Some mistakes make a virus less of a threat, while the effect of others is neutral. Still others may allow a virus to evade our defenses. This is a key reason we need a different flu shot every winter — that, and the fact that so many strains are in circulation worldwide, waxing and waning from year to year.
For the coronavirus, many vaccines in development contain all or part of its “spike” protein — those little knobs on the surface of each virus that it uses to grab onto, and infect, cells in the lungs.
The idea is that the immune system “sees” the protein and learns to block it in the event of a real infection. That makes sense, so long as the spike does not mutate much. But what if it does?
That is why some researchers, such as the Mayo Clinic’s Gregory A. Poland, are designing vaccines that contain several kinds of proteins from the coronavirus, not just the spike. The virus might shift enough to evade antibodies that are tailored to one type of protein, but odds are against it shifting enough to avoid four or five.
“We’re going to isolate pieces of all the proteins that the human immune cells see," he said. "We’ll include all of them in our vaccine.”
Traditional vaccines consist of weakened or inactivated forms of the virus in question, allowing the immune system to get a safe peek at the entire microbe.

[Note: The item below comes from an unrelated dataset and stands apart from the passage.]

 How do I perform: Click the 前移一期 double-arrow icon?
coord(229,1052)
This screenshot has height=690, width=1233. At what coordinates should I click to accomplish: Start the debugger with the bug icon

Several of the coronavirus vaccines, on the other hand, consist of DNA — instructions for the body to make just a fragment of the virus. The goal was speed, given the rapid spread of disease.
At Inovio, scientists “printed” a preliminary version of a DNA vaccine in a few hours, and human tests began in April, with 40 volunteers split between Penn and Kansas City.
The DNA is inserted into skin cells with a device that a series of mild electric shocks, briefly opening “micropores” on the membranes of skin cells. While not painful, the sensation is a bit startling, said Anthony Campisi, one of 20 volunteers getting the vaccine at Penn.
“It caused my muscles to involuntarily tense,” he said.
Will that stimulate the same kind of response as a whole virus? In theory, yes, though no such vaccine has yet made it to market.
A different approach is underway at Thomas Jefferson University, where Matthias J. Schnell is fusing the coronavirus spike protein onto an existing vaccine with a long track record: the one that protects against rabies.
Something about that whole virus may stimulate a more lasting immune response, both to rabies and to the coronavirus protein that is attached, said Schnell, director of the Jefferson Vaccine Center. Among other advantages, this rabies “vector” can be dehydrated and stored without refrigeration, making it ideal for use in developing countries.
Poland, the Mayo Clinic researcher, called the use of rabies a “very plausible approach.”
But without testing, we can’t predict the response to any of these approaches with certainty.